══ DATASET

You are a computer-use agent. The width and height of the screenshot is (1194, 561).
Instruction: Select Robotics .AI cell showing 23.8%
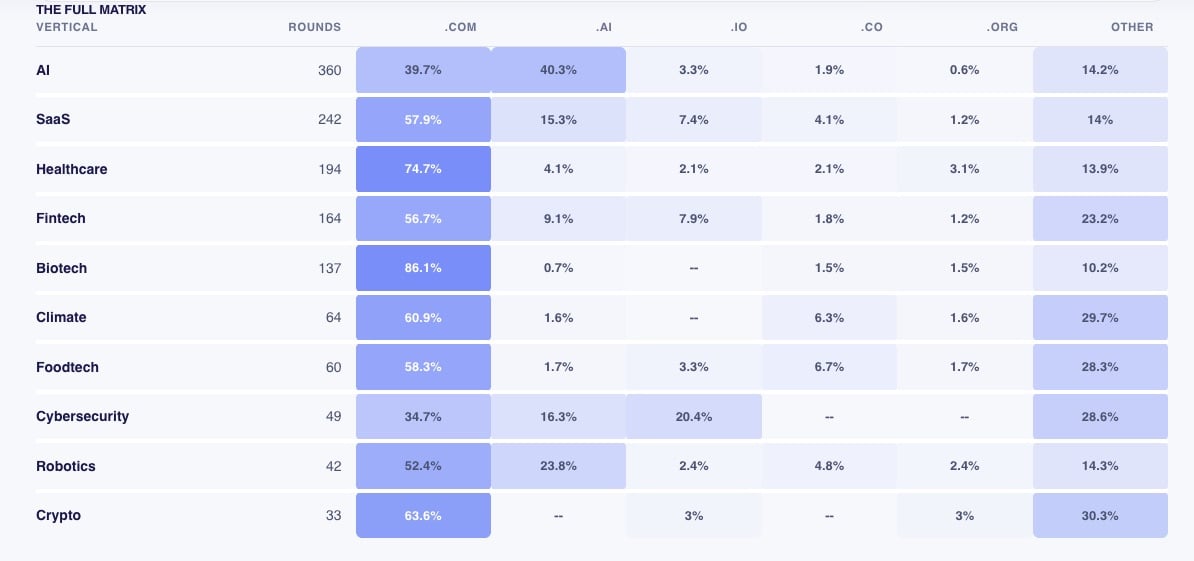click(559, 466)
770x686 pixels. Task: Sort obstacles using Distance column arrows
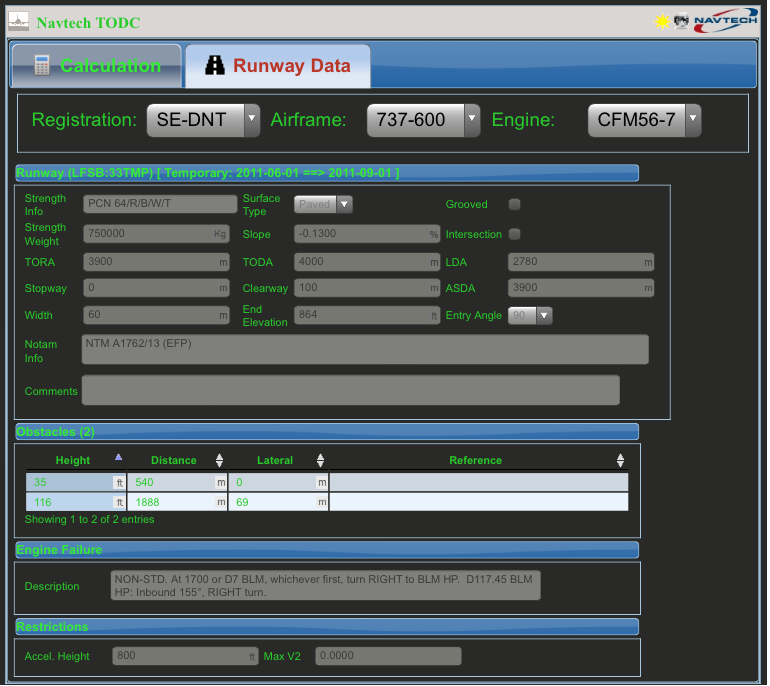tap(219, 461)
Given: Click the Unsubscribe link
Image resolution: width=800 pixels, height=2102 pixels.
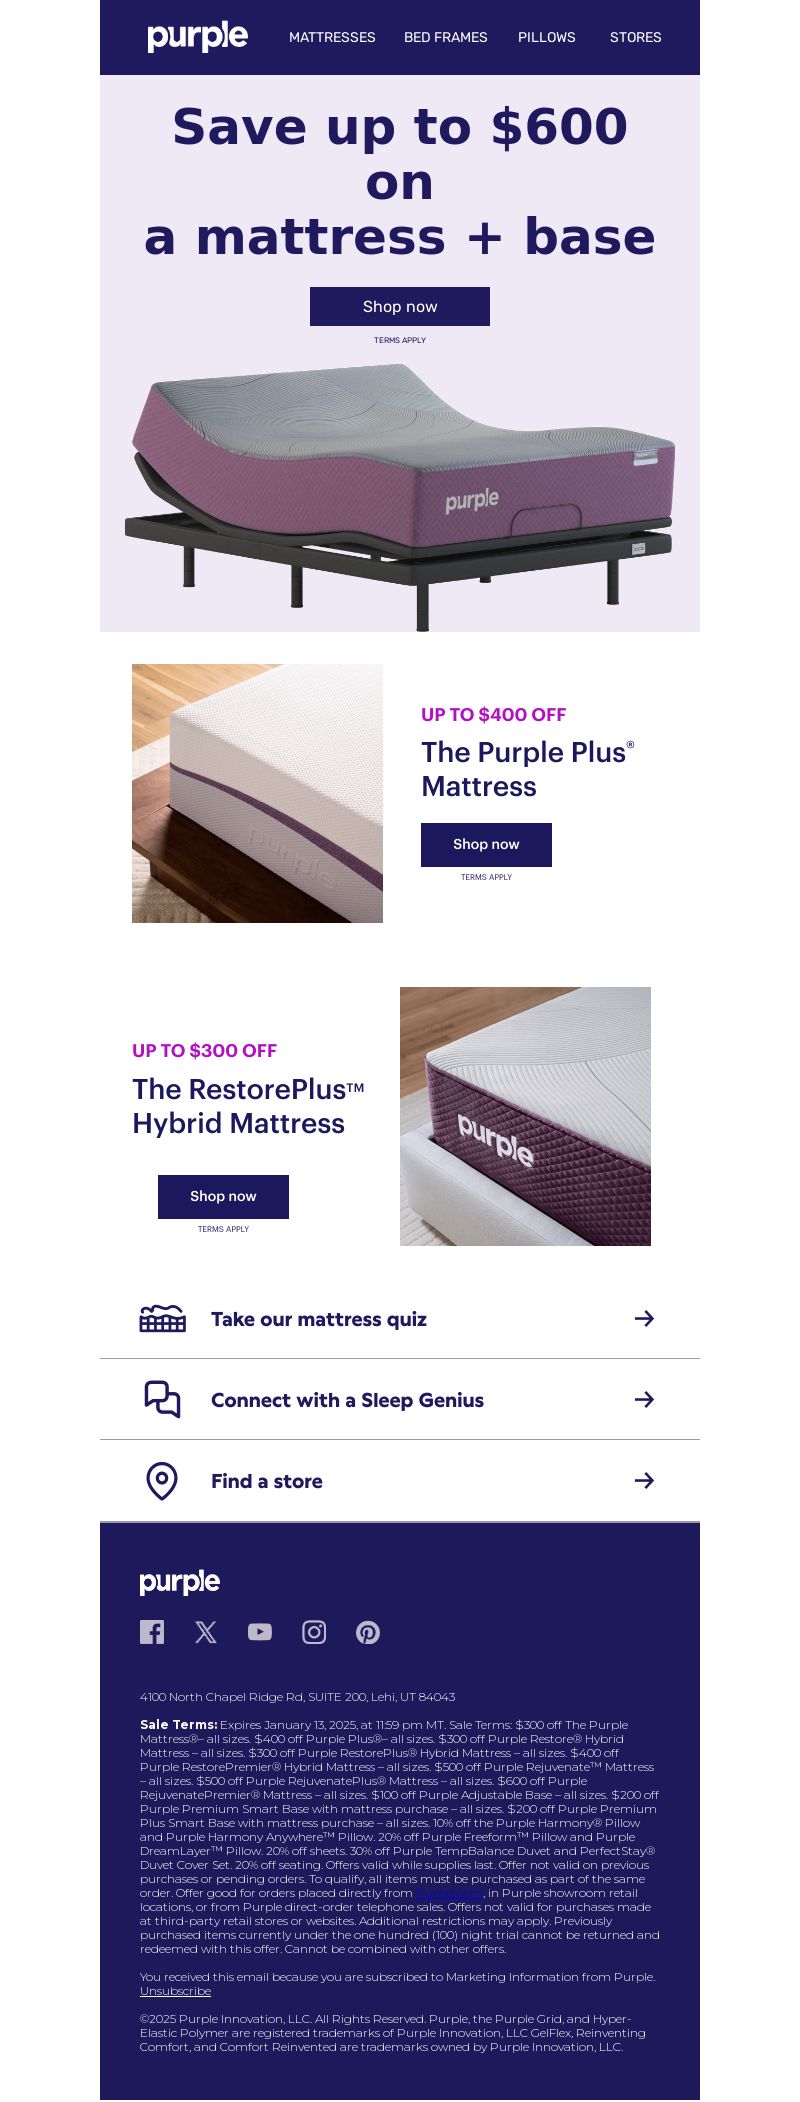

════

> **WHAT IS BEING ASKED**: Leaving out every picture, transcribe exactly the lines from the line that contains "770x686 pixels. Task: Sort" through the final line of the entries above.

> **THE ANSWER**:
770x686 pixels. Task: Sort obstacles using Distance column arrows
tap(219, 461)
Given: Click the Unsubscribe link
Image resolution: width=800 pixels, height=2102 pixels.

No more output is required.